FCC to Consider Final Pole-Access Rules at April Meeting
FCC Chairman Julius Genachowski was singing out of the cable operator hymn book Wednesday at the FCC's summit Wednesday on accelerating broadband.
He said the FCC needed to remove unnecessary regulations, which is part of a wider mandate by the White House to identify any regs that are no longer needed or would impede innovation and job creation. The FCC alreadyhas an open proceeding on revising rules on access to utility poles and the chairman said Wednesday the FCC would consider final rules at its April meeting. He also said Wednesday that at the same meeting, he will open an inquiry into federal, state, and local rights-of-way regulations.

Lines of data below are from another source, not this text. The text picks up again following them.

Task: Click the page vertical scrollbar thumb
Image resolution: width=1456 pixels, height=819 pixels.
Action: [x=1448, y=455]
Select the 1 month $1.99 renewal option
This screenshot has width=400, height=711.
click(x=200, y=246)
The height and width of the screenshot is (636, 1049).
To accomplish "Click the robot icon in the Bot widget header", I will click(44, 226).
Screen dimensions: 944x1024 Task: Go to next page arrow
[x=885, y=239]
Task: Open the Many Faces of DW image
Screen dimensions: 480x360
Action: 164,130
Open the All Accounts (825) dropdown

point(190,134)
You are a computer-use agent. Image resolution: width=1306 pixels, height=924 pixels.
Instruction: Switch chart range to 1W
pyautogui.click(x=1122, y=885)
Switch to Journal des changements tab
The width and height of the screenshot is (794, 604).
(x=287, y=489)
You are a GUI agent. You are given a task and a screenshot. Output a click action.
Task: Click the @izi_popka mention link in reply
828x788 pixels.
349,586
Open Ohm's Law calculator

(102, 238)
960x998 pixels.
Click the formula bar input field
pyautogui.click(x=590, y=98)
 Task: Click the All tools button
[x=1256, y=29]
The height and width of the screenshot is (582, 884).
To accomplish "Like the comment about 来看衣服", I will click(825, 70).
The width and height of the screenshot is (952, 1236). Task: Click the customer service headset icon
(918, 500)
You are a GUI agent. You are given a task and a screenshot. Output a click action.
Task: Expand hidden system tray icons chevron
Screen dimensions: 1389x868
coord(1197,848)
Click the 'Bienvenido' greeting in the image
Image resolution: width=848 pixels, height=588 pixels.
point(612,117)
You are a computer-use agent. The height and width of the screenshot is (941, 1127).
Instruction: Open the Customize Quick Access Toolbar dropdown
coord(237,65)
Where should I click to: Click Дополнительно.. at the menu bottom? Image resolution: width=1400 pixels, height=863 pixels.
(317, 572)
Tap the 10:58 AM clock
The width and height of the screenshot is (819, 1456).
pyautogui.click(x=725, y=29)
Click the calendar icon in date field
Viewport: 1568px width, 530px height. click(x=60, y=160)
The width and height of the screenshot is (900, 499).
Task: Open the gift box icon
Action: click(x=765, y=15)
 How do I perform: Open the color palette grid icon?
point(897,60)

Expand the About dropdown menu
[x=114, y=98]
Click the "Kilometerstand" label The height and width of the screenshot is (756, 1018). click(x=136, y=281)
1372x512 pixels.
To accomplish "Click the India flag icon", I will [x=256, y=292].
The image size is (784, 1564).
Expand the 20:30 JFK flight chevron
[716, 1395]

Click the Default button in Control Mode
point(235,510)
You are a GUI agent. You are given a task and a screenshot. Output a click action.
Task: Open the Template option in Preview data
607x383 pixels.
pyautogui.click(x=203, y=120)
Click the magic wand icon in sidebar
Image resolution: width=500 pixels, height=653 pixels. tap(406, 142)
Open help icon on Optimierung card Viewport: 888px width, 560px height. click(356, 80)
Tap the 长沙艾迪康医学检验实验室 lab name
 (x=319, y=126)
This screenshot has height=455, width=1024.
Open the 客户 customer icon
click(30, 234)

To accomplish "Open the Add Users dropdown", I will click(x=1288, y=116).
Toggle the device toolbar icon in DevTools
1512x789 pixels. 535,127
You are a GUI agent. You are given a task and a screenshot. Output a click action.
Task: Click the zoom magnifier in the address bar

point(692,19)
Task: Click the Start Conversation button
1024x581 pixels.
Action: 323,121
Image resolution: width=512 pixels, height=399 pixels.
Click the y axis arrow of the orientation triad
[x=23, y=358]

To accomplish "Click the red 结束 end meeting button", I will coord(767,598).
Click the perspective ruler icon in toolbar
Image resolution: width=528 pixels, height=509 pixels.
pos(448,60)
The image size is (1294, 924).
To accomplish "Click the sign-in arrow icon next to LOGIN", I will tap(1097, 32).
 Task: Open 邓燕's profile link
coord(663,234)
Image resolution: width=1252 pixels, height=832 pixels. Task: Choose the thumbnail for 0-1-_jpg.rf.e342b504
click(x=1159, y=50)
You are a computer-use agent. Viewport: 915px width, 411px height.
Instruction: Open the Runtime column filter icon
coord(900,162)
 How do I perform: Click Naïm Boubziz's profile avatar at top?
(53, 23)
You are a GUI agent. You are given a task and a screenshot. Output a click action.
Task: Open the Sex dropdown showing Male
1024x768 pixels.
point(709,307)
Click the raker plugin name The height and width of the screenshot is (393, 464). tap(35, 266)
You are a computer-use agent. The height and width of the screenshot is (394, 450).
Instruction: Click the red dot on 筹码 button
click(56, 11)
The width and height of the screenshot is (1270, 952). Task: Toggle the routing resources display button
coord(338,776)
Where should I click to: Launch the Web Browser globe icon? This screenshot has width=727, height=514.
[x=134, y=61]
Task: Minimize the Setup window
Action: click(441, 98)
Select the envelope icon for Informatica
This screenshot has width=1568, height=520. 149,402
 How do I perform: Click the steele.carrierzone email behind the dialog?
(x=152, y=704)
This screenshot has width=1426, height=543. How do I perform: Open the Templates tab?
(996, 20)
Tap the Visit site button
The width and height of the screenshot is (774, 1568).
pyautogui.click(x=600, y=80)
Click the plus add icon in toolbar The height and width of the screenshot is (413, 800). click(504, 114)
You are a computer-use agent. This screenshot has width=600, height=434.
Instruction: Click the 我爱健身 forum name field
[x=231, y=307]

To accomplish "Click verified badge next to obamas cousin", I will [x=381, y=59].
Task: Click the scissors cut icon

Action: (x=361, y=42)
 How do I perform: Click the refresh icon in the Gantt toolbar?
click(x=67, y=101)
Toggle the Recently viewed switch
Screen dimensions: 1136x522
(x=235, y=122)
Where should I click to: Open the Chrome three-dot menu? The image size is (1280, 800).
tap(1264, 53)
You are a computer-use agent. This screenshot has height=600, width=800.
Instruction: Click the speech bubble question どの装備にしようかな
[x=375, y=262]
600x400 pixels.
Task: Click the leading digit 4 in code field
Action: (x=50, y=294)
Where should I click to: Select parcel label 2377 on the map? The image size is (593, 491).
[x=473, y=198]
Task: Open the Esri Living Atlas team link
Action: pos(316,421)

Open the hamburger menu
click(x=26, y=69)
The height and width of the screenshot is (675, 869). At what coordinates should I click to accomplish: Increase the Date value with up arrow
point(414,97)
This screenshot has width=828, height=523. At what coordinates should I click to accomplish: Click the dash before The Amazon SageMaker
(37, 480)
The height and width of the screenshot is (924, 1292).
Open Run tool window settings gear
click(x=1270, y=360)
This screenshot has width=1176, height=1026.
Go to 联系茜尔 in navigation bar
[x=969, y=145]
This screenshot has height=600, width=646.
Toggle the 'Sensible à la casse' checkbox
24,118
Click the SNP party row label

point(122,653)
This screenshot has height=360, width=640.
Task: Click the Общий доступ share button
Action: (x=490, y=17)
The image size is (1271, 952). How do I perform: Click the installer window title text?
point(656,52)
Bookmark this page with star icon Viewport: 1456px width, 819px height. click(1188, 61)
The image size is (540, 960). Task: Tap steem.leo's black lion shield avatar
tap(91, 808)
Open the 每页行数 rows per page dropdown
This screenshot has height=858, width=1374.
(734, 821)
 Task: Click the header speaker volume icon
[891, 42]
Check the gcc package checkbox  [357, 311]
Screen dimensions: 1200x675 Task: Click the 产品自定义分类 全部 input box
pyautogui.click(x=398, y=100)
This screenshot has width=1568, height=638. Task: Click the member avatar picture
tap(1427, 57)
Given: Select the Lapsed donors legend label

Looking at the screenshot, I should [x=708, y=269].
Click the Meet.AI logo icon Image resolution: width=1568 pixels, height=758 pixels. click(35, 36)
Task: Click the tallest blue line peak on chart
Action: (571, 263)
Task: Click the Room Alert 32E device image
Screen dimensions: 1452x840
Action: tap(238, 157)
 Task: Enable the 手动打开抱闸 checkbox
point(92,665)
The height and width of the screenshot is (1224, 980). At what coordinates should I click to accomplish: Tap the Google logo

The goal is to remove impediments to broadband deployment, and while the FCC is increasingly focused on wireless broadband, with cable operators still having done much of that deployment, they stand to benefit from speeding of the right-of-way and pole attachment processes.
The FCC said last May in launching the pole access reform process that the goal was to set pole-attachment rental rates "as low and close to uniform as possible" while speeding the process of attaching to those poles. Both are seen as a way to stimulate broadband deployment and competition. The FCC made pole attachment reform a part of the national broadband plan and one of its first action items.
At the time, the chairman said that the faster it can resolve rights-of-way issues including pole attachments, ducts, tower citing (wireless) and one-dig initiatives, the faster and deeper it can achieve broadband deployment. "We must insure that the process for deploying infrastructure is as efficient and streamlined as possible," he said.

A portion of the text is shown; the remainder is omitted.